**REQUIRED WORK**
Reproduce everything from the line containing "Whopa (179, 898)" down to the line containing "25/08/2026 (158, 534)", keeping both of those lines. Leave the pictures out of your answer.

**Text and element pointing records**
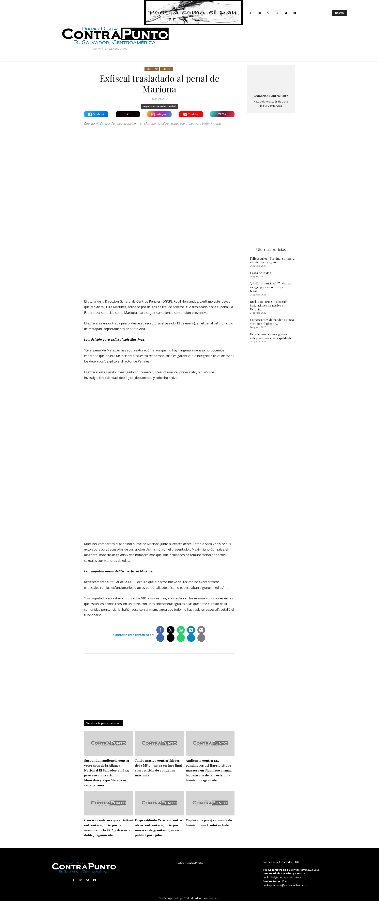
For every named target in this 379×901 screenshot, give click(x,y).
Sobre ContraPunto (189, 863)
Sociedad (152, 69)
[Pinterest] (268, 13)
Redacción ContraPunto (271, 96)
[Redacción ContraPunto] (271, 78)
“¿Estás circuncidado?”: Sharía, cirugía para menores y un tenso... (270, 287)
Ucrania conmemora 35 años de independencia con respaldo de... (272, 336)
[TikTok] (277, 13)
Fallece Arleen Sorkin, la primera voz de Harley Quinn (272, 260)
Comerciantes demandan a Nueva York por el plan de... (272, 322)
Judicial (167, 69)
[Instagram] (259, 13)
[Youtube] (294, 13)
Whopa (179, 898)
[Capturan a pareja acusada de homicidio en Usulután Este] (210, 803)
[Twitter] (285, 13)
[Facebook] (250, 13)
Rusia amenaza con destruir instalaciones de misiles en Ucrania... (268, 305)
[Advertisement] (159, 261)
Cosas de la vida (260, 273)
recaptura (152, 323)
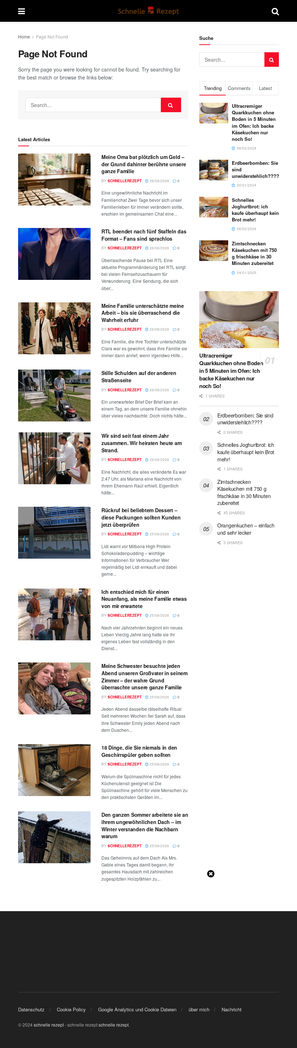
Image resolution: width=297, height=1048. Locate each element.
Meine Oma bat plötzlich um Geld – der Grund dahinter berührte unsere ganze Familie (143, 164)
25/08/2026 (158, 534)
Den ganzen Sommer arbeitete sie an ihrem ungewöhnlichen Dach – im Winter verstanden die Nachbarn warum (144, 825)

* * *

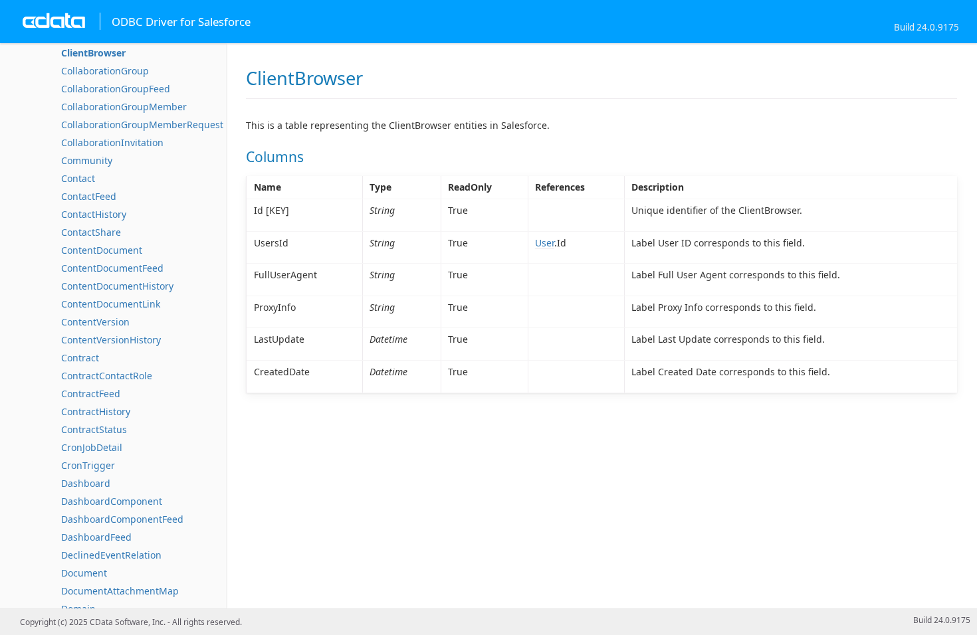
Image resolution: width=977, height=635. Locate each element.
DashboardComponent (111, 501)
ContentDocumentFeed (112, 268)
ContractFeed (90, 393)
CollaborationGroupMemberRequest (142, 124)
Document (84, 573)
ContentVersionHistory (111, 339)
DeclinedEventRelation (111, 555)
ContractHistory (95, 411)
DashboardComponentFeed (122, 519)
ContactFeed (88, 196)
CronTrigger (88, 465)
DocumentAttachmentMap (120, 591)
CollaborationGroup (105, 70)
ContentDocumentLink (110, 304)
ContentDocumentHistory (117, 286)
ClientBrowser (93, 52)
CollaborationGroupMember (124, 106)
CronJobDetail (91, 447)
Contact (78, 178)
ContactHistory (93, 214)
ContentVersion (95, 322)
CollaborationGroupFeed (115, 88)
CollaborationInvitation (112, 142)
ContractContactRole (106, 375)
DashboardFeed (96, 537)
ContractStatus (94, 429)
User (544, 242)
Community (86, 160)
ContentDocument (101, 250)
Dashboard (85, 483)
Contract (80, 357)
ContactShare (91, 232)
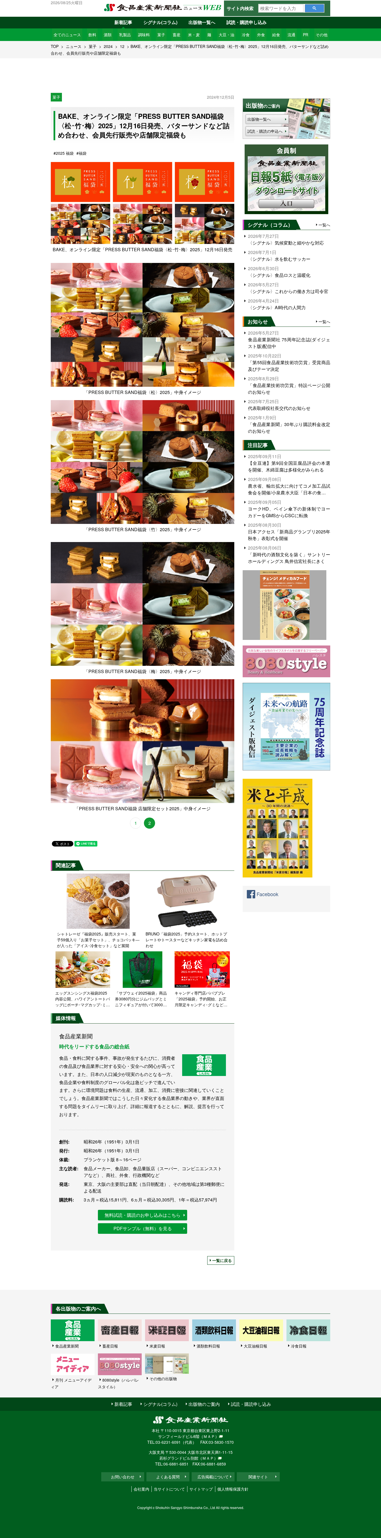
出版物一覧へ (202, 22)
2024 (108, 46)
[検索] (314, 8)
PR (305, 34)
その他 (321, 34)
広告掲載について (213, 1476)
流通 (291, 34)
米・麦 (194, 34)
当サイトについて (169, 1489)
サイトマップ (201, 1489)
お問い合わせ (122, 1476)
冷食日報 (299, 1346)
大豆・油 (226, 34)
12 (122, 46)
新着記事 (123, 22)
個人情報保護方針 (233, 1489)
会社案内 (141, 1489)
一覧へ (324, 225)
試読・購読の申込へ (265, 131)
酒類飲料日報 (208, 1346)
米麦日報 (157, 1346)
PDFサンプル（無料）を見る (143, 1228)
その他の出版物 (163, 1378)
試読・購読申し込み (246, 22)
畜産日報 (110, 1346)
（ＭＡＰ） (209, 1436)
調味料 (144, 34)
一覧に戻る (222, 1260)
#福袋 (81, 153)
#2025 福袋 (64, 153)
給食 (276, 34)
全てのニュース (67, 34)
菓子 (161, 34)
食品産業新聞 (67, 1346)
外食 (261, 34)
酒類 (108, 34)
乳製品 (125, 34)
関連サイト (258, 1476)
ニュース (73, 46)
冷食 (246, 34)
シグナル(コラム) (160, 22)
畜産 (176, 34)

**ANSWER TO THIS EXERCISE**
Whopa (179, 898)
[Capturan a pareja acusada de homicidio en Usulután Este] (210, 803)
[Twitter] (285, 13)
[Facebook] (250, 13)
Rusia amenaza con destruir instalaciones de misiles en Ucrania... (268, 305)
[Advertisement] (159, 261)
Cosas de la vida (260, 273)
recaptura (152, 323)
Image resolution: width=297, height=1048. Locate each element.
Meine Oma bat plötzlich um Geld – der Grund dahinter berührte unsere ganze Familie (143, 164)
25/08/2026 (158, 534)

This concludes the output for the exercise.